I was on a “vacation” for the last week, which included a real vacation to visit my parents, and also a scare-quotes vacation to Detroit that is a totally different subject. But the side effect of this vacation that is to be the topic of this post is the strange game of Sudoku, which is popular with travelers.

Jessi was with me and she seems to like this Sudoku business (although she denies it), so I thought about playing, too. But I always get interested in the wrong parts of these games. Solving Sudoku puzzles seems more like a game for computers than humans, and writing a program to let computers have their fun is the way I would prefer to waste time while en route. There really isn’t much to it:

def solve(T):
# if all cells are filled in, we win
if all(T > 0):
return 'success'
# solve T recursively, by trying all values for the most constrained var
pos = possibilities(T)
i,j = most_constrained(T, pos)
for val in pos[(i,j)]:
T[i,j] = val
if solve(T) == 'success':
return 'success'
# if this point is reached, this branch is unsatisfiable
T[i, j] = -1
return 'failure'

Is this ruining anyone’s homework problems? Just in case it is, everything I said at the beginning of my post on minimum spanning trees still applies.

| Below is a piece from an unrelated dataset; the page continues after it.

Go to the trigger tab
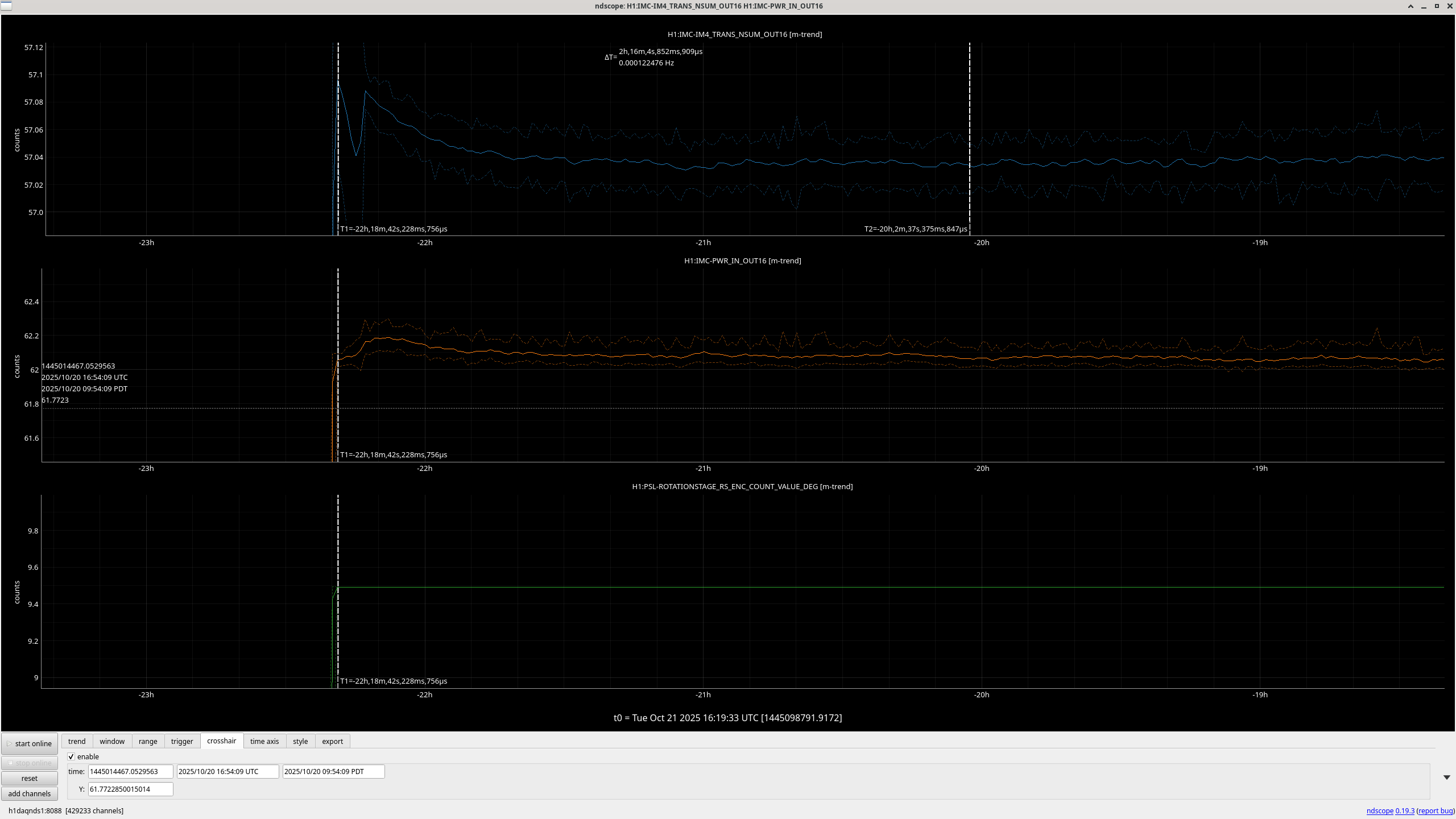Image resolution: width=1456 pixels, height=819 pixels. click(x=182, y=741)
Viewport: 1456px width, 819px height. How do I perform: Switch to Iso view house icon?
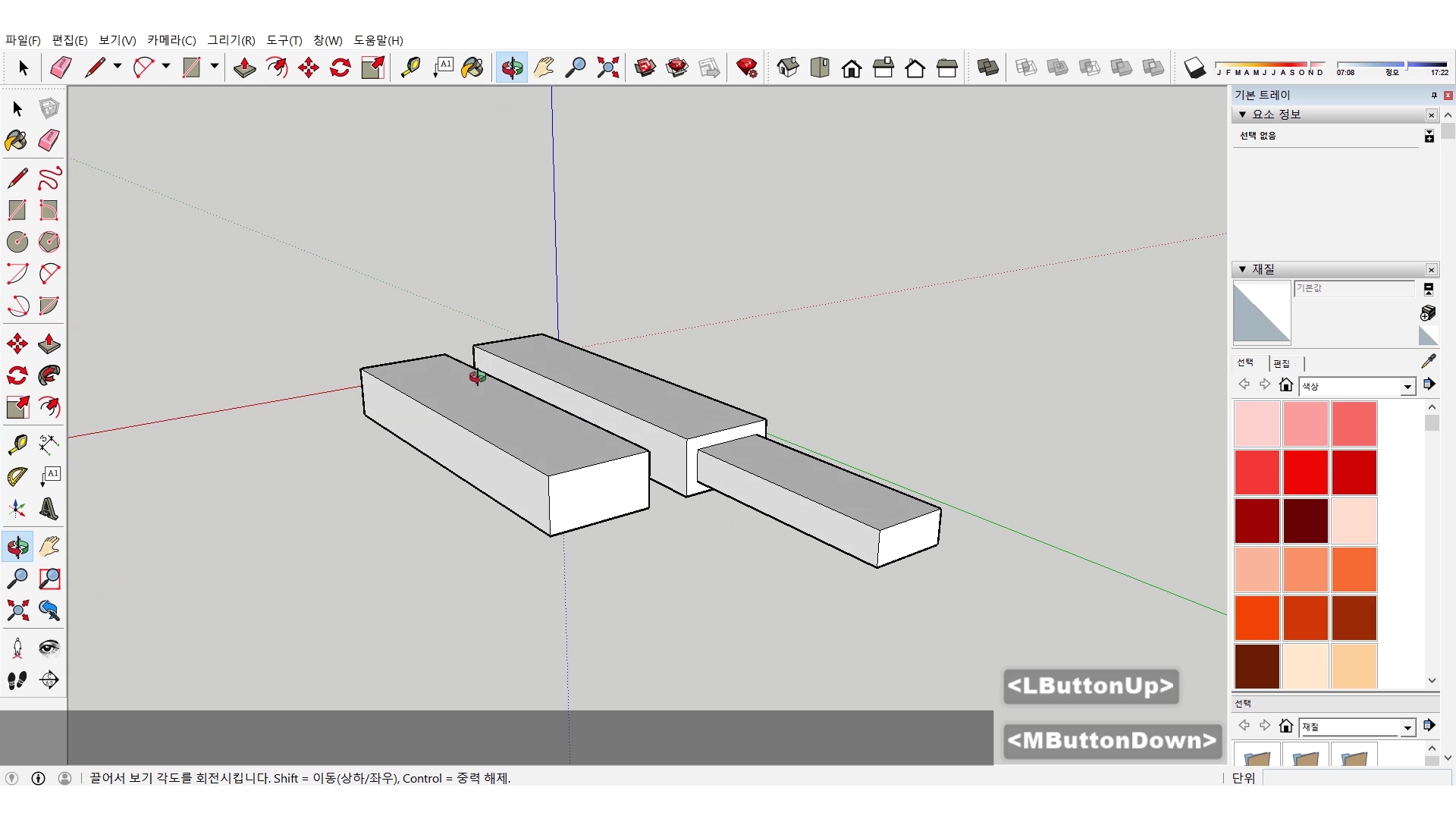[x=788, y=68]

With plenty of time left in my flight, this was just the opening move, though. The real question is what makes this fun for the humans who find this kind of thing fun? One hypothesis, the kind that comes naturally when you have watched the statistical physicists in action, is that fun is some sort of phase transition, and if you take random Sudoku puzzles with a certain number of entries you will maximize fun. Half-baked, I know, but as interesting as the movies they show on planes, at least. And it raises the extremely important, and possibly unsolved challenge, how do you sample uniformly at random from Sudoku puzzles with *n* cells filled in?

In my travel-addled state, I thought maybe a good way to do it would be to start with some complete configuration, knockout a large fraction of the cells at random, permute the remaining cells, and then solve the resulting configuration. Repeating this has got to be an ergodic markov chain, right? I’m not sure… and even then, do you think the stationary distribution is uniform?

def rand(n, T=None):
# start with an empty board
if T == None:
T = -1*ones([9,9])
# solve it to generate an initial solution
solve(T)
# do random shuffles to approximate uniformly random solution
for k in range(5):
select_random_cells(T, 20)
randomly_permute_labels(T)
solve(T)
# remove appropriate amount of labels
select_random_cells(T, n)
return T

Now, when Jessi found out that I was helping computers take her sudoku-solving job away, she thought I was a geek, but when she found out I was generating puzzles with more than one solution, she was outraged. Sudoku puzzles have a unique solution! So maybe what is really fun is a random puzzle with a unique solution, and the right number of cells filled in, where a smaller number of cells means that harder puzzles are right. Fortunately/unfortunately my travel ended before I finished investigating this important issue.

I doubt it is related, but I got pretty sick the next day.